Predicting and correcting the infant mortality rate

k-model.

This paper relies on a recently-developed log-quadratic model of under-five mortality [7] in which the cumulative probability of dying between birth and age x, q(x), is assumed to be a log-quadratic function that depends on two entry values: i) the U5MR, here denoted q(5y); and ii) a parameter k, which determines the age pattern of mortality: (1)

Empirically, the parameter k takes a continuous range of values between -1.1 and 1.5, thus replacing the choice among the nine model families of the MLTs. This is the reason that we refer to the model as the k-model. When k is equal to zero, the model predicts a full series of q(x) values from birth to age 5, corresponding to the model’s average age pattern of mortality. Positive values of k reflect a later age pattern of mortality captured by the model, that is with a higher-than-average concentration of deaths at older ages given a particular level of U5MR. Conversely, negative values of k correspond to an earlier age pattern, with a higher-than-average concentration of deaths at younger ages. The advantage of this model is the possibility to adjust the value of k by fitting (at least) any two probability probabilities of dying as far as their age boundaries correspond to one of the 22 exact-age cut-off points of the model between age 0 and 5.

The set of coefficients [ax, bx, cx, vx] were estimated on the basis of 1,219 country-years selected among the U5MD, providing high quality distributions of under-5 deaths by detailed age [7]. The database comprises VR data collected in industrialized, mostly Western, countries; and the covered period spans from the middle of the 19th century to the most recent years (up to 2016). All the country-years included in the database can be found in the Human Mortality Database [14], although the latter does not provide detailed age breakdown between 0 and 5.

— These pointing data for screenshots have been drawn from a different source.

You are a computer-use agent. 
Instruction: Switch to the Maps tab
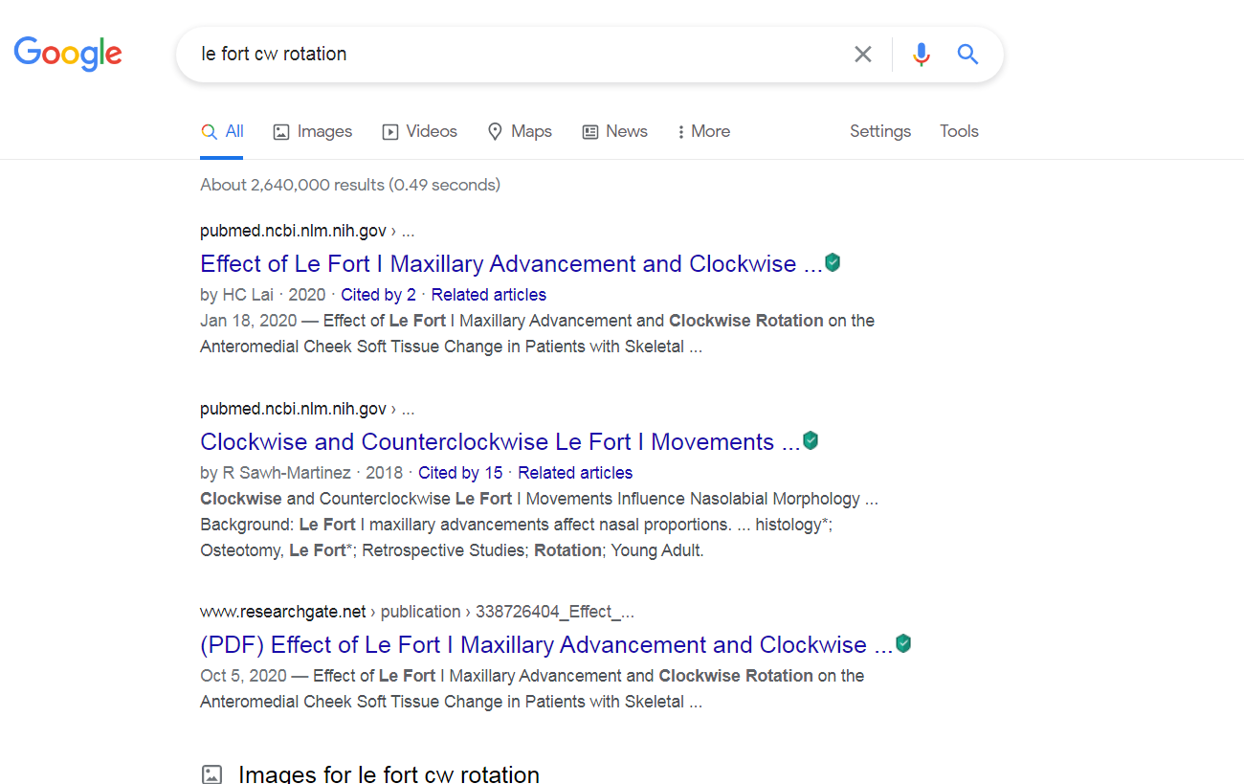tap(520, 131)

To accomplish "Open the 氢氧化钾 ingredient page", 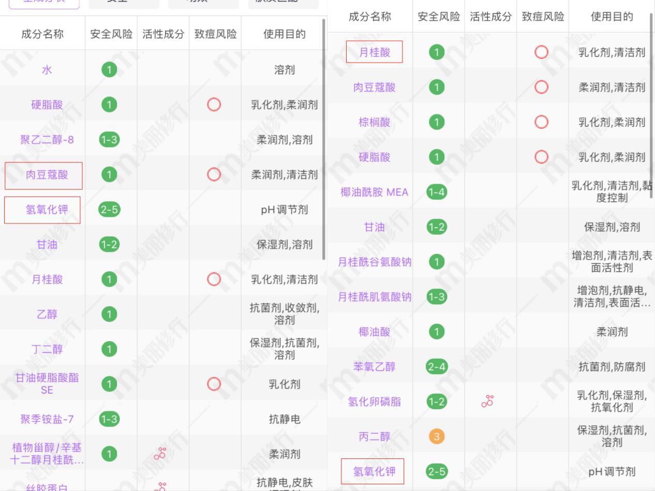I will 43,210.
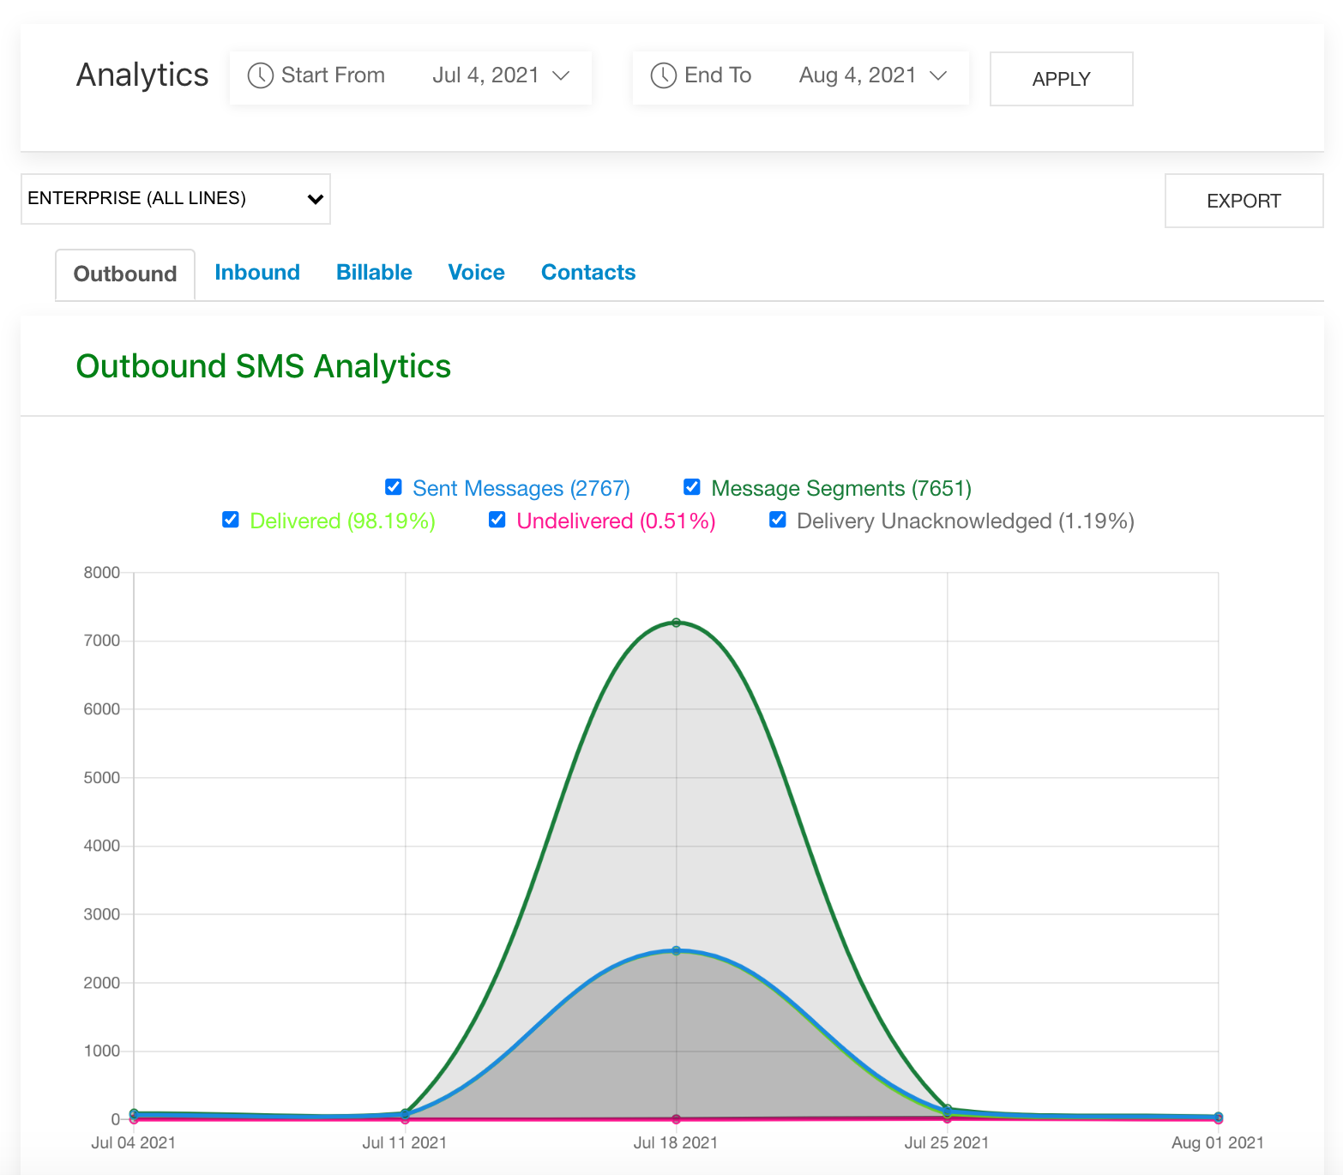Toggle the Message Segments checkbox

point(691,486)
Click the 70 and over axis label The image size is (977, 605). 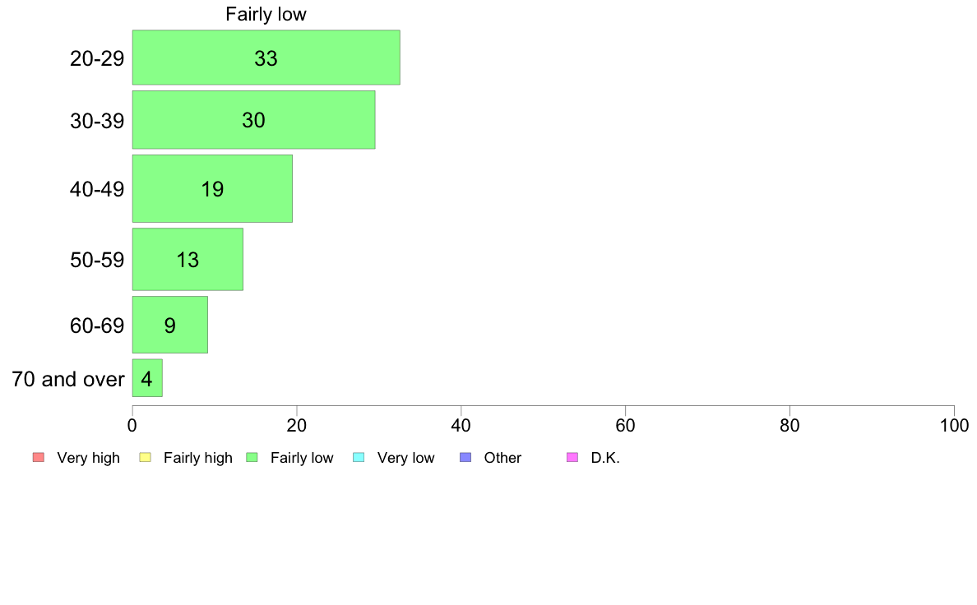point(68,379)
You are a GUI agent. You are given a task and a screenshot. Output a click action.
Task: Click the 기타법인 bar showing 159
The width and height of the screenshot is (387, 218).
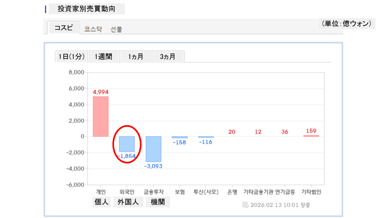point(311,136)
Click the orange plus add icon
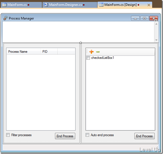163x154 pixels. [91, 52]
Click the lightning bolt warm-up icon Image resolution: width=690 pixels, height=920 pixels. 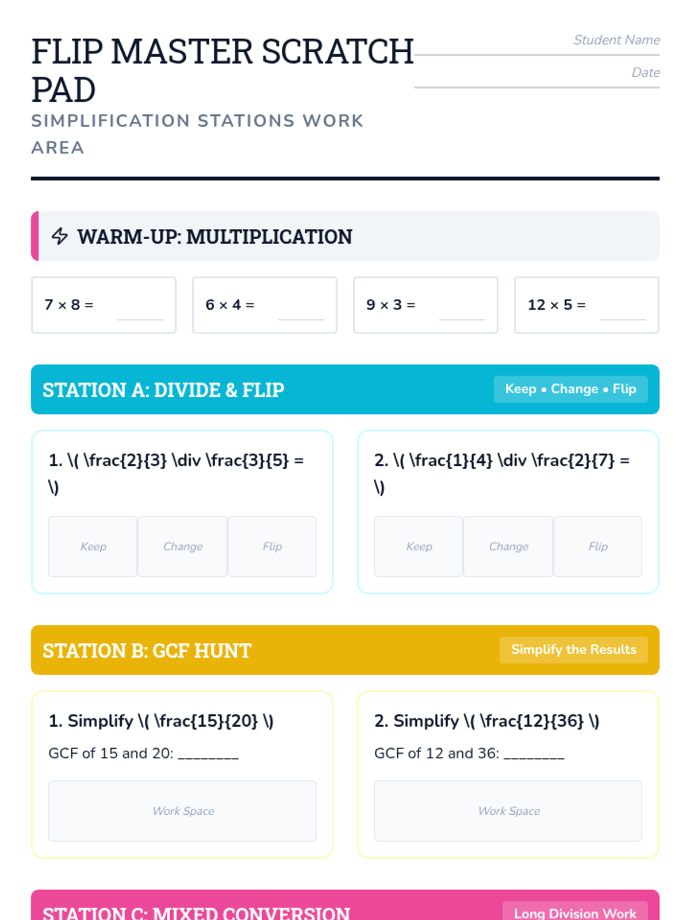60,236
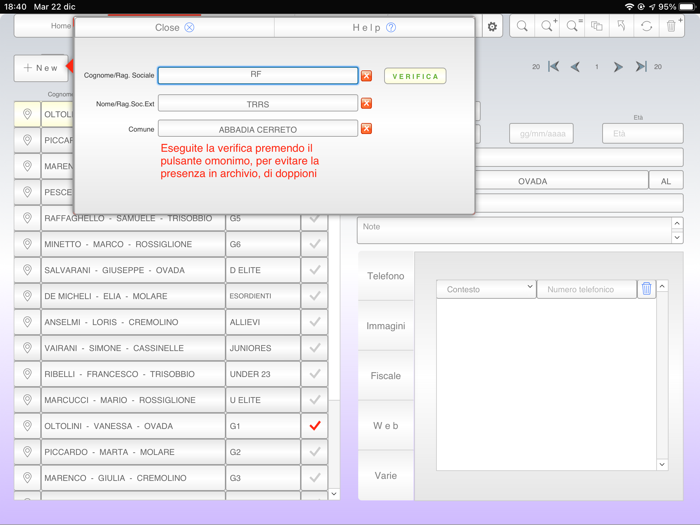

Being based primarily on to the Western experience, we do not expect the k-model to represent all possible age patterns of under-5 mortality. Fig 3 compares the relationship between infant and child mortality, denoted 1q0 and 4q1, in the selected 1,219 country-years of the U5MD and the DHS Surveys under study. The gray dots represent the Western experience as depicted by the VR data, while the colored dots correspond to the DHS estimates. The black lines indicate the span of the k-model, representing different patterns of mortality. Whereas a majority of DHS estimates fit within the boundaries of the model, most Sub-Saharan surveys are out of limits inasmuch as these surveys display a higher level of 4q1 for a given level of 1q0. While such deviations can be due to data errors, including heaping on age 12 months, it is also likely to be the result of a different –late– age pattern of under-5 mortality that was not observed in the Western countries. This later age pattern is likely associated with infectious and parasitic diseases, that have generally maintained mortality –after age 6 months– at a higher level than the observed in the West at similar levels of infant mortality [6].

thumbnail
Fig 3. Data versus model predictions in the relationship between infant and child mortality.

U5MD-VR is for Under-5 Mortality Database vital records. For the regional classification of DHS, CSSA is for Central, South, and Southeast Asia, LAC is for Latin America & Caribbean, NA/WA/E is for North Africa/West Asia/Europe, SSA is for Sub-Saharan Africa.

https://doi.org/10.1371/journal.pone.0259304.g003

Overview of the fitting method.

We summarize our fitting procedure as follows: First, we estimated the optimal value of k –that is, the parameter that summarizes a population’s age pattern of under-5 mortality– for each DHS survey by fitting the observed cumulative probabilities of dying. The fit was carried out using ages that we considered not affected by age heaping at age 12 months, that is, ages less than or equal to 8 months and greater than or equal to 24 months. Second, we defined fitting criteria to determine if the model could correctly capture the age pattern of under-5 mortality observed in each survey.

The graphical and numerical outcome for each of the 204 DHS surveys used in this study is available in S1 and S2 Appendices respectively.

Determining the age pattern of under-5 mortality (estimating the optimal value of k).

Using Eq (1), we estimated the optimal value of k for each DHS survey by minimizing the weighted Root Mean Square Error of prediction at a given level of U5MR. The weight for each predicted probability was determined by the length of the preceding age interval. As in the case of the MLT approach to predicting IMR, the observed U5MR is assumed unbiased. To evaluate the impact of reporting errors around age 12 months, the estimation of k was performed after excluding the observed values of q(x) between 8 and 24 months, i.e., probabilities of dying located on either side of the IMR indicated by q(12m). This omission of data is justified by the need to minimize the potential impact of heaping on observed data. Particularly, we excluded the second year of age due to the way data are coded in DHS surveys. When the month of death is missing for the second year of age, we expect the age at death to be coded “Month, 12”. Therefore, such age misreporting can potentially affect the entire year interval. This omission of observed data is also justified by the fact that the q(x) information for the remaining age groups is highly efficient to infer the value of k for a given population. To prove that assertion, we compared the values of k estimated for each survey using q(x) values for all ages vs. after excluding ages 8 to 24 months.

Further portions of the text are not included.